CBN tasks BDCS on AML/CFT compliance

CBN

Central Bank of Nigeria (CBN) has advised the Bureaux De Change (BDC) operators to ensure compliance with extant Anti-money Laundering/combating the Financing of Terrorism (AML/CFT) laws and regulations to mitigate the risks and vulnerabilities in the sub-sector.

This is coming as the regulators also challenge them to play stronger role in the industry by leveraging effective self-regulation.

Mustafa Haruna, CBN deputy director, Other Financial Institutions Supervision Department (OFISD), said this in Lagos, during the Inter-governmental Action Group against Money Laundering in West Africa (GIABA) mutual evaluation exercise sensitisation/workshop for South West BDCS.

He said ABCON should develop and implement a Code of Conduct for members to promote ethical practices and transparency in the sector while also continually advising the apex bank on market intelligence on key industry issues.

Also speaking, Aminu Gwadabe, ABCON president said ABCON had consistently advised BDCS to put in place and implement, a system of internal policies, procedures and controls including Know Your Customer (KYC), Customer Due Diligence and reporting of all suspicious transactions to regulators.
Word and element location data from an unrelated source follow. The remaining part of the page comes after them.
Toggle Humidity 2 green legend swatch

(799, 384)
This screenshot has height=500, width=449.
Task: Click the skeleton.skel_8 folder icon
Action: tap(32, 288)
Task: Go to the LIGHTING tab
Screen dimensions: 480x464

The ABCON is also training BDCS on regular basis on the need to keep transaction records, and get a designated compliance officer that has dayto-day oversight over AML/CFT programme, he said. He said the Compliance Officers had been taught the rules in preparing Suspicious Transaction Reports (STRS), and rendering STRS’ returns to the Nigeria Financial Intelligence Unit (NFIU).
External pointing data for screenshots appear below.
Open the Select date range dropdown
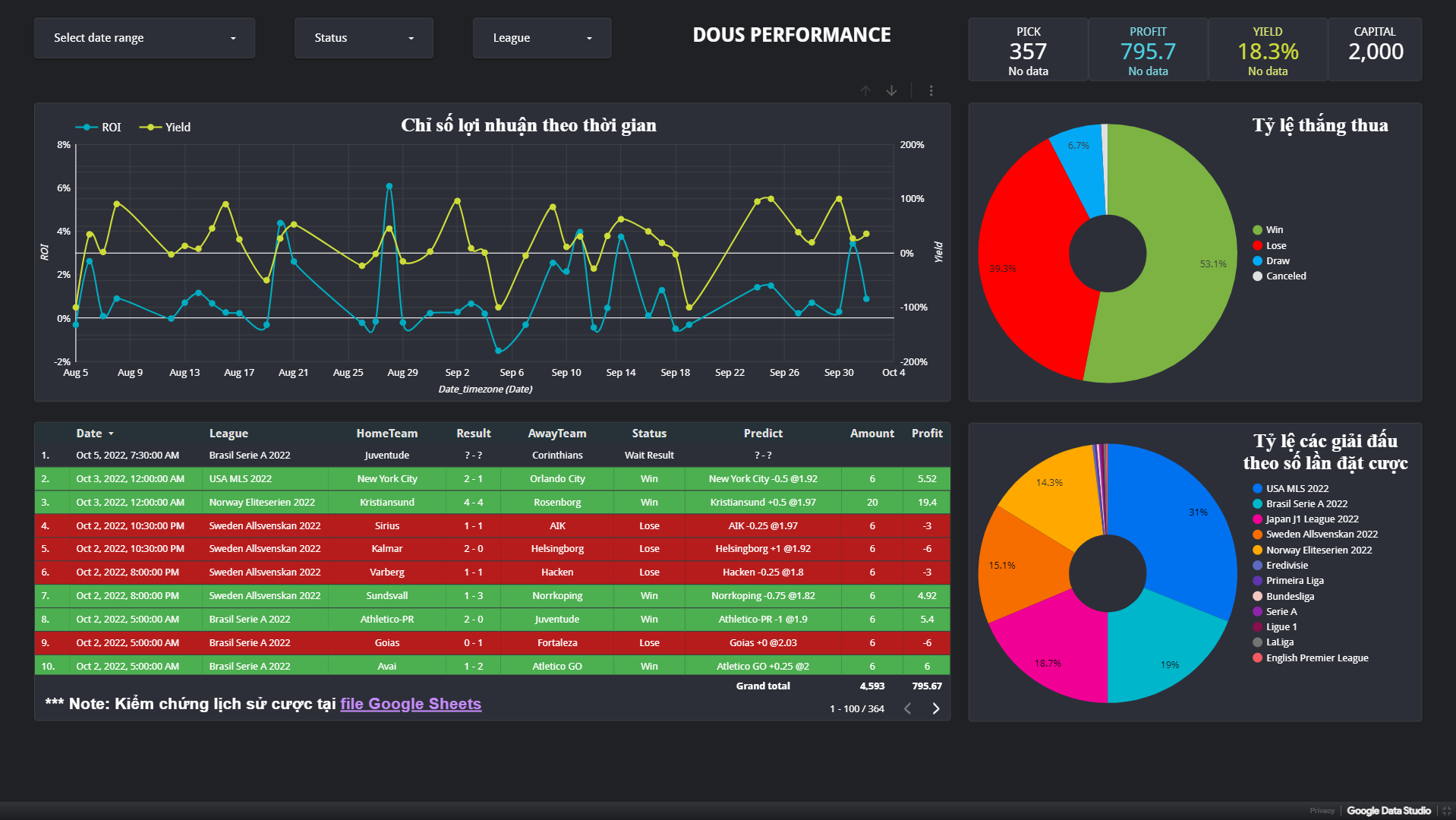Image resolution: width=1456 pixels, height=820 pixels. point(144,38)
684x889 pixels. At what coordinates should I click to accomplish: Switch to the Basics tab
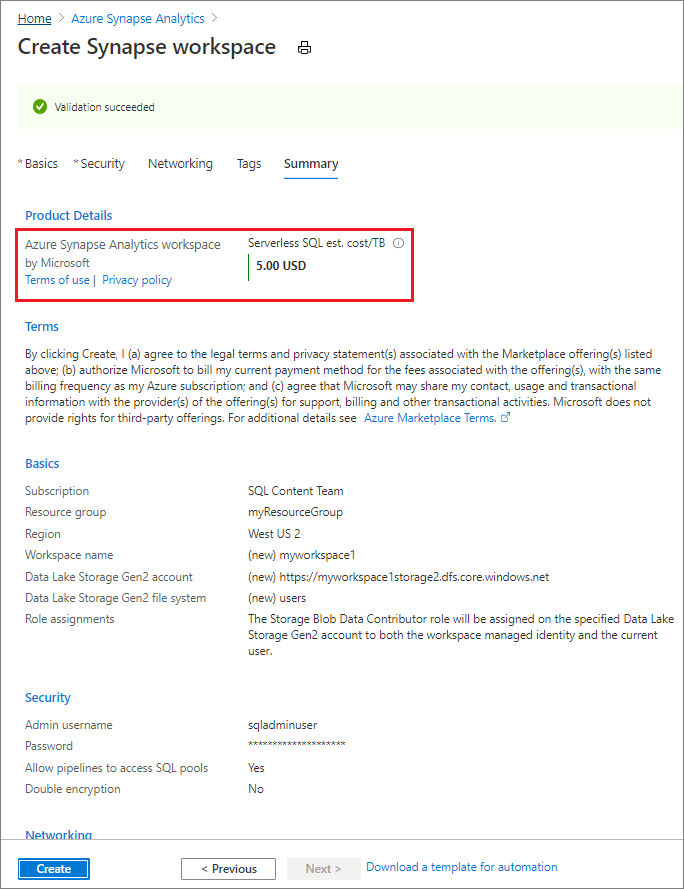(41, 164)
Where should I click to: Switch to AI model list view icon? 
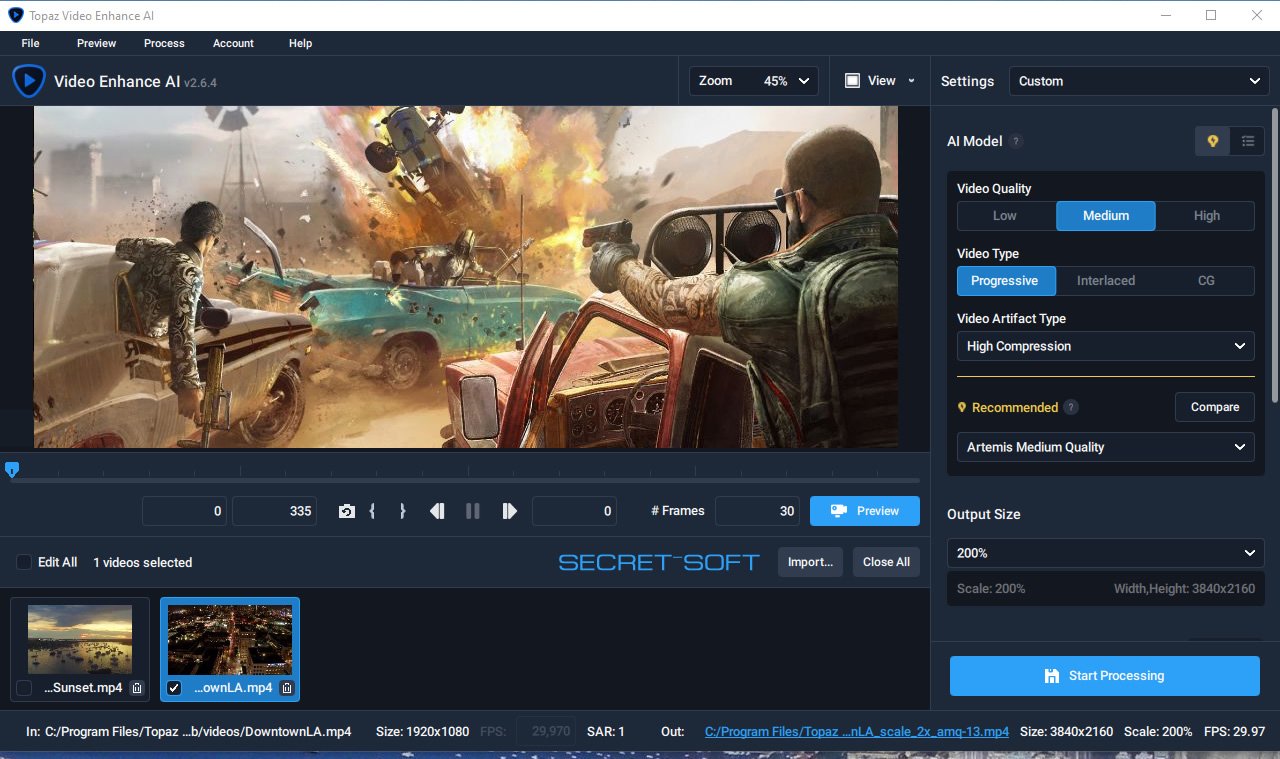[x=1247, y=141]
The ABCON boss said the group had over the years, established itself as a key player in the BDC industry, and has also made several commitments and sacrifices to ensure that the sector continues to thrive and its members follow global best practices in the retail of foreign exchange to end users.

The BDCS have met and will continue to meet a number of compliance requirements specified by Financial Action Task Force (FATF) and local regulators, he said. The operators, he added, have conducted enhanced due diligence, a major compliance requirement on some high-risk customers. The collation and reporting of foreign currency transactions and suspicious transactions by BDCS are now fully automated.

He said that ABCON had in February, launched its Live Run Automation Portal in Lagos. The technology automates all BDC Operations with those of Nigeria Inter-bank Settlement System (NIBSS), NFIU and the CBN to improve the level of compliance of the BDCS with set regulations.

The platform allows BDCS send their reports online real time, thereby removing the challenge of manual rendition of reports that has been confronting operators for decades. The project is also boosting the perception towards BDCS in Nigeria especially in the eyes of international investors.

Continuing, the CBN director Haruna said the BDC subsector was a critical component of the Nigerian financial market adding that the cashbased nature of the transactions and other identified deficiencies make it highly vulnerable to ML/TF risk.

“Simply put, money laundering is the process of making dirty money look clean. It is the concealment of the true nature, source, location, disposition, movement, rights with respect to or ownership of property knowing that such property is derived from criminal offense”.